NotizieMacroHacker prendono di mira i dipendenti di Blackstone, Apollo e KKR in una campagna di furto di credenziali

Hacker prendono di mira i dipendenti di Blackstone, Apollo e KKR in una campagna di furto di credenziali

Autore: CryptoMeter io·

Punti chiave

  • Gli attaccanti si sono spacciati per personale del supporto IT interno e hanno utilizzato numeri di telefono aziendali falsificati per ingannare i dipendenti di società di private equity e finanziarie inducendoli a consegnare le proprie credenziali di accesso.
  • Google ha riferito che gli attaccanti hanno creato siti web di phishing personalizzati per oltre 200 organizzazioni nel giro di cinque settimane.
  • Le società prese di mira includevano Blackstone, Apollo Global Management, KKR, Bain Capital, TPG, CME Group, Moody's, Clearlake Capital e Bridgewater Associates.
  • La campagna ha utilizzato un approccio di vishing ibrido che combinava telefonate ingannevoli con portali di phishing realistici per aggirare l'autenticazione a più fattori.
  • Non è chiaro quali aziende specifiche siano state effettivamente compromesse, sebbene alcune organizzazioni abbiano presumibilmente pagato riscatti.
Hacker prendono di mira i dipendenti di Blackstone, Apollo e KKR in una campagna di furto di credenziali

Una sofisticata campagna di cybercrime ha preso di mira i dipendenti di diverse grandi società americane di private equity, tra cui Blackstone, Apollo Global Management e KKR, utilizzando telefonate ingannevoli progettate per rubare le credenziali dei dipendenti e aggirare l'autenticazione a più fattori.
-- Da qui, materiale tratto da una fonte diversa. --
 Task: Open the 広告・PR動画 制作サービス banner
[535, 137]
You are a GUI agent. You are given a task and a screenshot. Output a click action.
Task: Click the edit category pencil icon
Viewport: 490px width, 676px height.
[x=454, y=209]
Secondo Google, gli attaccanti hanno fatto affidamento sull'ingegneria sociale anziché su malware avanzato. Si sono spacciati per personale del supporto IT interno, chiamando frequentemente i dipendenti sui loro telefoni cellulari personali falsificando numeri di telefono aziendali legittimi. I chiamanti sostenevano che ci fosse un'esigenza urgente di aggiornare le impostazioni di sicurezza, le passkey o l'autenticazione a più fattori.

Come funzionava l'attacco

La campagna ha combinato telefonate convincenti con siti web di phishing specifici per ogni azienda che riproducevano fedelmente i portali di supporto IT legittimi. Alle vittime veniva richiesto di effettuare il login o di inserire codici di autenticazione monouso, consentendo agli attaccanti di catturare password e credenziali di sessione in tempo reale. Questo approccio — talvolta chiamato vishing ibrido — riflette una tendenza più ampia in cui gli attaccanti, di fronte alla diffusione dell'autenticazione a più fattori, prendono sempre più di mira il fattore umano anziché tentare di superare direttamente i controlli tecnici.
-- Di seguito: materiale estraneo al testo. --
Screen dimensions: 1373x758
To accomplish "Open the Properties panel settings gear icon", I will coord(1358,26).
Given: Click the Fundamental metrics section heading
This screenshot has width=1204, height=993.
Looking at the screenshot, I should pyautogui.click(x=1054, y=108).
Google ha riferito che gli hacker hanno creato infrastrutture di phishing personalizzate per oltre 200 organizzazioni nel giro di cinque settimane. Oltre a Blackstone, Apollo e KKR, altri obiettivi identificati includevano Bain Capital, TPG, CME Group, Moody's, Clearlake Capital, Bridgewater Associates e diverse società legali e aziende.

Crescente attenzione alle società finanziarie

I ricercatori di cybersecurity ritengono che gli attaccanti abbiano progressivamente indirizzato i propri sforzi verso società di private equity, istituzioni finanziarie e aziende di servizi professionali, attratti dalle informazioni finanziarie altamente sensibili e dagli accessi privilegiati di cui queste organizzazioni dispongono. Le società di private equity in particolare gestiscono dati riservati sulle transazioni, informazioni sui limited partner e strategie delle società di portafoglio — materiale che potrebbe risultare prezioso per insider trading, estorsioni o spionaggio competitivo se rubato.

Google ha identificato gli attaccanti con diversi alias, tra cui Redact, Pink, Falcon e Helix. Sebbene alcune organizzazioni abbiano presumibilmente pagato riscatti, non è chiaro quali aziende, se mai ce ne sono state, siano state effettivamente compromesse. Le società prese di mira hanno in gran parte declinato di rilasciare commenti pubblici.

La campagna evidenzia che gli attacchi incentrati sul fattore umano rimangono tra le tecniche più efficaci a disposizione dei criminali informatici. Anziché sfruttare vulnerabilità software, gli attaccanti hanno manipolato i dipendenti inducendoli a consegnare volontariamente le proprie credenziali — sottolineando l'importanza di verificare le richieste IT impreviste attraverso i canali interni ufficiali e di non condividere mai password o codici di autenticazione per telefono.